Dealing With AI Biases Part 3: Emergent Biases in Operational Models

CMS Wire

The AI bias problem is often treated as a data problem, because many well-documented examples of biased AI behaviors are inherited directly from the biases within their training data.

As we discussed previously, biases in data are not always bad. In fact, data scientists often inject biases as the data is being preprocessed before training. Bias injection can be used to counteract unwanted biases that result in unfair treatment, discrimination, or marginalization of subpopulations defined by immutable characteristics.

Today, we are going to explore another important class of AI biases. These are emergent biases that are not inherited from the training data. That means these biases can still emerge even when we have trained the machine-learning (ML) algorithms with a cleansed data set with no known biases. To see how this is possible, we must understand where emergent biases originate.

Emergent Biases in Operational Models
Emergent Biases in Operational Models

The Origin of Emergent Biases

A stereotypic data science workflow involves:

  1. Preprocessing the data given to data scientists
  2. Training the ML algorithms to obtain the final model
  3. Deploying the trained model in production AI systems

Although this stereotypic workflow is highly simplified, it does offer some insight into where emergent biases might crop up. First, we must recognize that during the model deployment phase (step 3), the model and all its artifacts (e.g. parameters, configs, auxiliary files, and libraries) are fixed and not supposed to change. The deployment process simply replicates the computing environment on the cloud and transfers only the required assets for the model to execute on the cloud. Therefore, it’s unlikely that biases could be introduced during deployment. 

Moreover, if data preprocessing (step 1) is done right, there shouldn’t be any unwanted biases in the training data. Since emergent biases are not inherited from the training data, the only place these biases could emerge is during the training process (step 2). Therefore, it’s time for us to dive in and see what could have created emergent biases during the training process. 

Despite common belief, the ML training process is a highly nonlinear process that involves many iterations of re-training and re-testing. Since this subject is highly technical, we will gloss over the details and focus our discussion instead on the context of bias creation and provide links for deeper exploration.

Training ML Models Under the Hood

As a data scientist, when we say we’re training an ML model, what we’re really doing is optimizing some objective functions (or loss function) with respect to the model’s parameters. Simply put, we want to find the model parameters that optimize the objective function, which usually measures how well the model fits the data. 

There are a handful of standard objective functions (e.g. squared loss, log-likelihood loss) for common types of ML problems (e.g. regression, classification), respectively. But, beyond the most common ones, there are many more objective functions considering all the specialized applications of ML. 

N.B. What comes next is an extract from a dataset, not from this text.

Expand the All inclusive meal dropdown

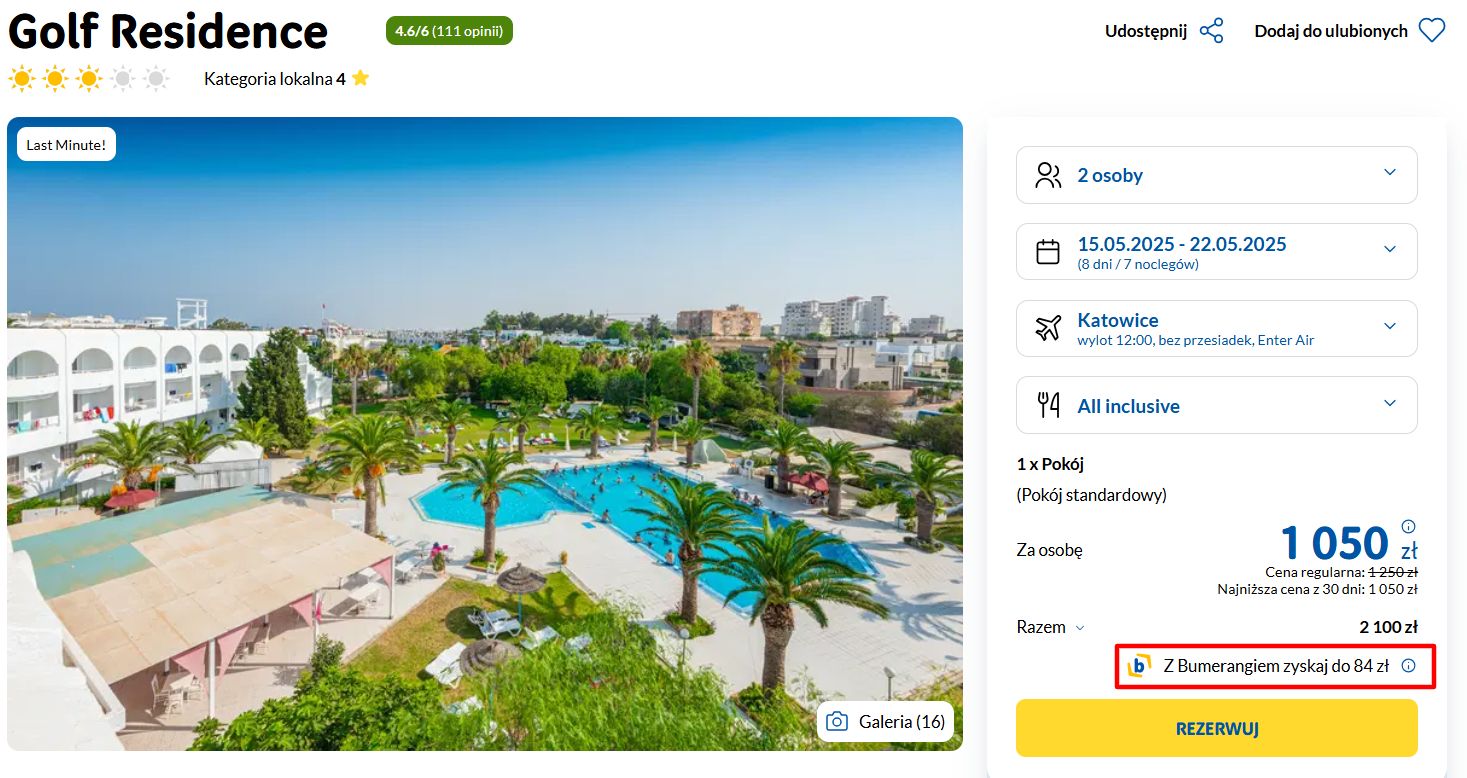point(1217,405)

Choosing one objective function over another is more art than science, as each one makes certain assumptions about the noise in the data. In practice, most assumptions about the data are far from accurate, let alone the assumptions about noise hidden inside the data. And when these assumptions aren’t met, the optimized model parameters will be biased, resulting in a biased model. A textbook example of this is when training a regression model using the squared loss. The optimized model will be heavily biased by the presence of outliers.

Detecting Emergent Biases

The output of the training process is the model. Because the training process only focuses on optimizing the objective, there is no restriction on how it transforms the training data. Therefore, it’s possible that the training data may be transformed and recombined to create emergent biases in the model.

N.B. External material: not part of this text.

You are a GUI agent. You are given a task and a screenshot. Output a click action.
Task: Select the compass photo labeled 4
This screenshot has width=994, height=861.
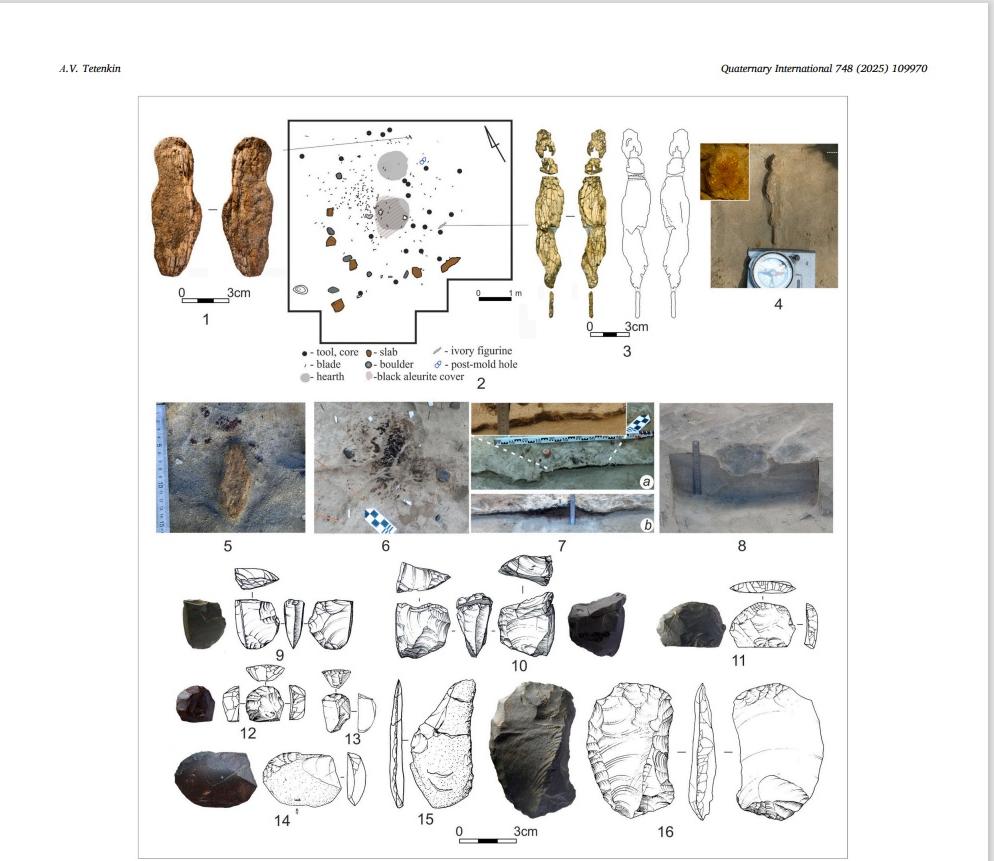(774, 216)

It’s important to note that detecting emergent biases is much more challenging than detecting inherited biases. First, analytics of the AI’s decision must be analyzed to see if all the biased AI decisions can be explained by known biases within the training data. Emergent biases are those that cannot be explained by biased training data.

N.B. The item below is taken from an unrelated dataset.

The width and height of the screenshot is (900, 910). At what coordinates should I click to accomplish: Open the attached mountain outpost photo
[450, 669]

However, since these biases are encoded deeply in the numerous parameters and hyperparameters of the model, it’s very difficult to uncover emergent biases by examining the model. In practice, many of the trained models are not even interpretable, so the only effective way to detect emergent bias is through continuous monitoring of the model in operation.

Furthermore, AI bias is never apparent when examined individually. Just as it’s impossible to determine if a coin is fair by observing just a few coin flips, AI bias can only be observed when we have a statistically significant sample size of decisions. Therefore, it’s crucial to track the decision output of all AI systems over long periods of operation and have an AI ethics committee periodically audit the AI’s decisions against pre-established compliance.

Create a diverse AI ethics committee to detect emergent biases in operational models
Create a diverse AI ethics committee to detect emergent biases

Building an AI Ethics and Integrity Committee

An important function of the AI ethics committee is to establish these compliances. If you’re part of an AI ethics committee for an HR AI system, for example, you’ll need to first establish the reference baseline for the AI to be fair (unbiased). Should you use the demographic distribution for the country as a baseline? What if this system is used in a city where the demographic differs significantly from the national level? Or should you just use the current, recent, or also past job applicant’s demographic distribution as a reference?

Besides establishing the reference baseline, the ethics committee must also determine the acceptable deviation from the baseline. Since any finite number of coin flips will deviate from the 50% head vs. tail baseline (sometimes quite significantly under a small sample), such deviation is purely a result of random sampling, not bias. Determining the acceptable range of deviation requires both statistics and industry domain knowledge. 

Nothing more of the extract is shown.